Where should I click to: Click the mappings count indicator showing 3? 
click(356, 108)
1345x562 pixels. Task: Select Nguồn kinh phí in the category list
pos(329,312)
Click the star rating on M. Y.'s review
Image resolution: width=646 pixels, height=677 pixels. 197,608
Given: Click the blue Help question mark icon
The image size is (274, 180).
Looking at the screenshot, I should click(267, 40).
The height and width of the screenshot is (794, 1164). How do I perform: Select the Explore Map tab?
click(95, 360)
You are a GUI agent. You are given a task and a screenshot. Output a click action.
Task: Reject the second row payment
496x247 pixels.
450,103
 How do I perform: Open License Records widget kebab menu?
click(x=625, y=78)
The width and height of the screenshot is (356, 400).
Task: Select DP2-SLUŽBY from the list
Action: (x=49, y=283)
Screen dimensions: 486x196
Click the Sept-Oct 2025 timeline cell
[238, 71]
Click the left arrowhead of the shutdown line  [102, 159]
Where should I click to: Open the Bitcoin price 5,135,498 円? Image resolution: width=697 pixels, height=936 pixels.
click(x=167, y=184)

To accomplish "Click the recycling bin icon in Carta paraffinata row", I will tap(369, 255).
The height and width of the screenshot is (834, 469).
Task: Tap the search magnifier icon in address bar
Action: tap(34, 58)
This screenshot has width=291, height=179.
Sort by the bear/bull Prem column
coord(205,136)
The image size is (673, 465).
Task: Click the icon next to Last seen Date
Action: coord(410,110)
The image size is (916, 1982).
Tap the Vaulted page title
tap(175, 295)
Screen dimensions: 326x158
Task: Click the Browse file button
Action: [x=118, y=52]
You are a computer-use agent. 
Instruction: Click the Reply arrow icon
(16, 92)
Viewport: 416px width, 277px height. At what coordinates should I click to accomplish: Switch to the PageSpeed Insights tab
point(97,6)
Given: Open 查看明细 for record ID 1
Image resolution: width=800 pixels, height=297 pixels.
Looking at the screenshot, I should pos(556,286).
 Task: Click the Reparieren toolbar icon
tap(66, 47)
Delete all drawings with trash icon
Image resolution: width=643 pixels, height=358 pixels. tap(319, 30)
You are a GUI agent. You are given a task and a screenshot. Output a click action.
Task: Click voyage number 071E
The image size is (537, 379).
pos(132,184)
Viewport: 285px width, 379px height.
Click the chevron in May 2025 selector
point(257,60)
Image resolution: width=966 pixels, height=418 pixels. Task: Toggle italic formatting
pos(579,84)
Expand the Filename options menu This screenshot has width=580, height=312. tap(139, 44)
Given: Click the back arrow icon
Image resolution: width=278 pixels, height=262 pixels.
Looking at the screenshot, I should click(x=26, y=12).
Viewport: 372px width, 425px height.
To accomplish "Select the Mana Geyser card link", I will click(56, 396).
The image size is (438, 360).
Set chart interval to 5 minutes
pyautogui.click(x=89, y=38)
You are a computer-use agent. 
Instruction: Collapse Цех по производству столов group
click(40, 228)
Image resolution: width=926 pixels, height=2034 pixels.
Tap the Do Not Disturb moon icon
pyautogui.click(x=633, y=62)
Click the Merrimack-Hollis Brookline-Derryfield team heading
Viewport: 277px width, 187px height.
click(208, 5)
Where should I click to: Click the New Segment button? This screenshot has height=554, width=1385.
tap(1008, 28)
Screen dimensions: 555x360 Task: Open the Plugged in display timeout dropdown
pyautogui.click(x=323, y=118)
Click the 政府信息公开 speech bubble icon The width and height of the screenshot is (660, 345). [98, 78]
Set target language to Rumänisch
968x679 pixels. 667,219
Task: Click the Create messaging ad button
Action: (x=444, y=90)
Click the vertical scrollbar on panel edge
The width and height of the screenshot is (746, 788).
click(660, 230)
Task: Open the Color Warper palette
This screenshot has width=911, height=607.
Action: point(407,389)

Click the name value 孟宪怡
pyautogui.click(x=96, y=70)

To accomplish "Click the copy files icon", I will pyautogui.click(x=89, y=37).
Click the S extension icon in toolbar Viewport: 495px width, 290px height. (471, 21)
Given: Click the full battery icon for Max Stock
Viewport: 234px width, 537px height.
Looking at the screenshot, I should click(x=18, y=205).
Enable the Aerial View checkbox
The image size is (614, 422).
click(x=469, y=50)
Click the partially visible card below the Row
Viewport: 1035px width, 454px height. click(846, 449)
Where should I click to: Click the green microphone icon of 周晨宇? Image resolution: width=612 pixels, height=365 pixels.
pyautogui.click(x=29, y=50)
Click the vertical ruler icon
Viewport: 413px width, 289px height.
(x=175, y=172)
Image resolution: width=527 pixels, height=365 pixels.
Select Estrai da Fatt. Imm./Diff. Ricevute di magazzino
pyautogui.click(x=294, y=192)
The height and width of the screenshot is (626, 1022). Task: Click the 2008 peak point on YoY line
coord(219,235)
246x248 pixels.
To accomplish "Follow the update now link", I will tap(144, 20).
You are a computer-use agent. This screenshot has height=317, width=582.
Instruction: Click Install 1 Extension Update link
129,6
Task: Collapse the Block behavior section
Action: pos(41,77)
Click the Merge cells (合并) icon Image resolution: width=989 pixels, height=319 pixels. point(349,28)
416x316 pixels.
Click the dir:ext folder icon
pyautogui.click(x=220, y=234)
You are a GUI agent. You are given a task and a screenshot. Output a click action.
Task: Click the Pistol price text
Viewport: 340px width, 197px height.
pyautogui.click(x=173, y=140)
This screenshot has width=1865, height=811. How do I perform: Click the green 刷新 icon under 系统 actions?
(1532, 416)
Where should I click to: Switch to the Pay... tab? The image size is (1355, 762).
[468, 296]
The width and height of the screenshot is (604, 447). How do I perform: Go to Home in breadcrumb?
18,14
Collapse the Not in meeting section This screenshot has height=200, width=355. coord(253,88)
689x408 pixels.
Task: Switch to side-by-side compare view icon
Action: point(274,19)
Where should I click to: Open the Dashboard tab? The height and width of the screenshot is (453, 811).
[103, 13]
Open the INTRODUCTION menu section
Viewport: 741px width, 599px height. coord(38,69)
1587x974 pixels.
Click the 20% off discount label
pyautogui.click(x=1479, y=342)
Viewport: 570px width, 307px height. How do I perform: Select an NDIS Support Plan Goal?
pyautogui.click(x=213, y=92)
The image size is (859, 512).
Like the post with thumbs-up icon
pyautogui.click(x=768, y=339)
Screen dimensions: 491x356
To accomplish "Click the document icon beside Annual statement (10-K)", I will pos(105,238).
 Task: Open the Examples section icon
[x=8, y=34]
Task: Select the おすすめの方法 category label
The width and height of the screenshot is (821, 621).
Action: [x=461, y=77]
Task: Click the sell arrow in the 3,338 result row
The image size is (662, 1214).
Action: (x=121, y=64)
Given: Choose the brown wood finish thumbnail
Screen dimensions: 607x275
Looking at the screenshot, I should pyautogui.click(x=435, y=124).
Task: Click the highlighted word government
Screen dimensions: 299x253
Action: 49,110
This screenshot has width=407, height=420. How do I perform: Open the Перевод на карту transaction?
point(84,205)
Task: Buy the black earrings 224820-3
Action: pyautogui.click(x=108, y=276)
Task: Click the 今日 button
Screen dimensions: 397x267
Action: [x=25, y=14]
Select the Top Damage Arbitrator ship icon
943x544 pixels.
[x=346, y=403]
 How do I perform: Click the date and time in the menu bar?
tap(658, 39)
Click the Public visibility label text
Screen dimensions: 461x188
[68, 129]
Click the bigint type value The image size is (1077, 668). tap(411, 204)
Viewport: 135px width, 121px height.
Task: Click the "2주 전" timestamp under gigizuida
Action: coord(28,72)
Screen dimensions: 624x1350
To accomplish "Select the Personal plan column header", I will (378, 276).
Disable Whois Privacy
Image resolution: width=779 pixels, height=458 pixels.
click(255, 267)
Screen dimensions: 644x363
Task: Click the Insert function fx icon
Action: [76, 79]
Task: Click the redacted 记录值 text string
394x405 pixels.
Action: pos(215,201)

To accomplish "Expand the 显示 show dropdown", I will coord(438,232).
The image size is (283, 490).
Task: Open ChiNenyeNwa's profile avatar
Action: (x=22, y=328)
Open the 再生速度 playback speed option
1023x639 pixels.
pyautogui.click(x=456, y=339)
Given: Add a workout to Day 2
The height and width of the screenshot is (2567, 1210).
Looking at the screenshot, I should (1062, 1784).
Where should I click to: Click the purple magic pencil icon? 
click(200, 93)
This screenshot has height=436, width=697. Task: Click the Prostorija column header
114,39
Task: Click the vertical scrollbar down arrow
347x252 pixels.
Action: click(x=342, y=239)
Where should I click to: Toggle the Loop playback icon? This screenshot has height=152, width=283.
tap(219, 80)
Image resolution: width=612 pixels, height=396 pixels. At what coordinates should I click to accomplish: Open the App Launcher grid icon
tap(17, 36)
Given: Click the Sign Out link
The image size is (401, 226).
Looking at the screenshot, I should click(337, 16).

__________________________________________________

Work order -> Where the word "scrollbar" shows up in a line of the listing, return that line.

Exercise response ->
Click the vertical scrollbar on panel edge
Task: Click the vertical scrollbar down arrow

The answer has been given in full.